By Akintayo Iwilade
This piece high lights thoughts on a fundamental statutory misconception that has underlined the treatment of criminal allegations made in election petition proceedings in Nigeria. It engages the historical rationale for the requirement that criminal allegations must be proved beyond reasonable doubt and argues that such is incongruous with election petitions and other variants of civil proceedings.
It is elementary, yet fundamental, that every criminal allegation must be proved beyond all reasonable doubt to ground a conviction. This much is at the heart of many cultures’ developed theories of criminal justice.
However, England’s William Blackstone was the person recorded to have said; “better that ten guilty persons escape than that one innocent suffer”. Lord Sankey, of the English House of Lords, subsequently summarised the core postulation through his famous ‘Golden Thread’ speech that: “Throughout the web of the English Criminal Law, one golden thread is always to be seen, that it is the duty of the prosecution to prove the prisoner’s guilt….
If at the end of and on the whole of the case, there is a reasonable doubt, created by the evidence given by either the prosecution or the prisoner,…..the prosecution has not made out the case and the prisoner is entitled to an acquittal. No matter what the charge and where the trial, the principle that the prosecution must prove the guilt of the prisoner is part of the Common Law of England and no attempt to whittle it down can be entertained” Woolmington v DPP (1935) AC 462.
Here, the point must be made that the evolvement of such strict standards was never a product of voluntary benevolence from the old English State. Rather, the evolvement reflects an enduring by-product of centuries of bloody mass agitations against arbitrary arrests, detentions and convictions, carried out by the State and those who arrogated and wielded its powers.
The bloody contestations arguably produced human rights documents like the Magna Carta 1213, the Bill of Rights, the American Declaration of Independence 1776, etc. The contents of these have since been reproduced into several National Constitutions and other documents of Universal significance, like the United Nations Declaration of Human and Peoples Rights of 1948. Suffice to say therefore, that the ‘proof beyond reasonable doubt’ doctrine evolved from unrelenting human struggles against the arbitrary exercise of powers by the State and its agents.

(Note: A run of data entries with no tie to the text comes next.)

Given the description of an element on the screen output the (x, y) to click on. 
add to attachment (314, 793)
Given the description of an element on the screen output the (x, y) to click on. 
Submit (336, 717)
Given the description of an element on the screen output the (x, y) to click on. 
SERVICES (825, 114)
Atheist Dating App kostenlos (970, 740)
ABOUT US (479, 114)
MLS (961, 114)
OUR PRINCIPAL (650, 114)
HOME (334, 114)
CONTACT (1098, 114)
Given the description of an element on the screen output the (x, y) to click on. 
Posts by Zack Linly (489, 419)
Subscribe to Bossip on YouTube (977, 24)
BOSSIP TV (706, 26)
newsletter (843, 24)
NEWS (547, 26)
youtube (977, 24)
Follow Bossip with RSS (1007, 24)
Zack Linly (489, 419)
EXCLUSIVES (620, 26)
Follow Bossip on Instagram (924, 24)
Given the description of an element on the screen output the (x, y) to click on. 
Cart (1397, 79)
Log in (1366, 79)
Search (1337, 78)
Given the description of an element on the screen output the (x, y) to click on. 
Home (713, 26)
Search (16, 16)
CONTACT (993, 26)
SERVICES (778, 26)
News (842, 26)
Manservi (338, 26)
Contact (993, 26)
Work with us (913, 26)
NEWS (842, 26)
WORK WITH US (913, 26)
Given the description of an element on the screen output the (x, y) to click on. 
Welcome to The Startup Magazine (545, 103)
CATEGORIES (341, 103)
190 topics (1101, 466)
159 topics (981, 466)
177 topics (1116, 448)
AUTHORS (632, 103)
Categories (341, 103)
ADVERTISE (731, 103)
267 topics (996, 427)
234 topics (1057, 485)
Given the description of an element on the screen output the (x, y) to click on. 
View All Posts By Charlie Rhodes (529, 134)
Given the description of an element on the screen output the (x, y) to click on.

Instructively, the singular rationale, for the requirement of proving criminal allegations beyond reasonable doubt, was grounded in the social justice imperative of averting the possible tragedies of making innocent people suffer, often irreparably, from State-administered punishments, over ‘crimes’ they did not commit. The ‘proof beyond reasonable doubt’ rule was therefore created for nothing, other than ensuring that “only guilty persons are convicted by the State”.
Understandably, Nigeria’s formalized jurisprudence have followed in the tradition espoused by England’s Common Law theorists. Section 138(1) of the old Evidence Act explicitly codified the ‘proof beyond reasonable doubt doctrine’ and it appears to be the statutory foundation upon which Nigerian case laws, on the extent of the applicability of the ‘proof beyond reasonable doubt principle’, evolved over the years.
Consequently, there have been thousands of cases where it has been repeatedly held that the standard of proof in criminal proceedings must be ‘proof beyond reasonable doubt’.
But conversely, in civil proceedings, the standard of proof is that of ‘preponderance of evidence upon the balance of probabilities’. The adjudicator is required to place the admissible evidence of the contending sides on an imaginary scale and thereafter, give judgment in favour of the side on which the scale weighs positively heavier (A.R Mogaji & Ors v. R. Odofin (1978) 4 S.C. 91, etc).
However, by Section 135(1) of the Evidence Act, 2011, the statutory requirement is that where there is an allegation of crime in civil proceedings, it must be proved beyond reasonable doubt.
While the logic of its continued application to criminal proceedings remain near faultless, even if sometimes occasioning ‘unintended injustice’, the extension of the same stringent standard of proof, to criminal allegations made in civil proceedings (and shockingly, even Election Petitions), suggests a gross legislative and jurisprudential misconception of the origination and core essence of the ‘proof beyond reasonable doubt principle’.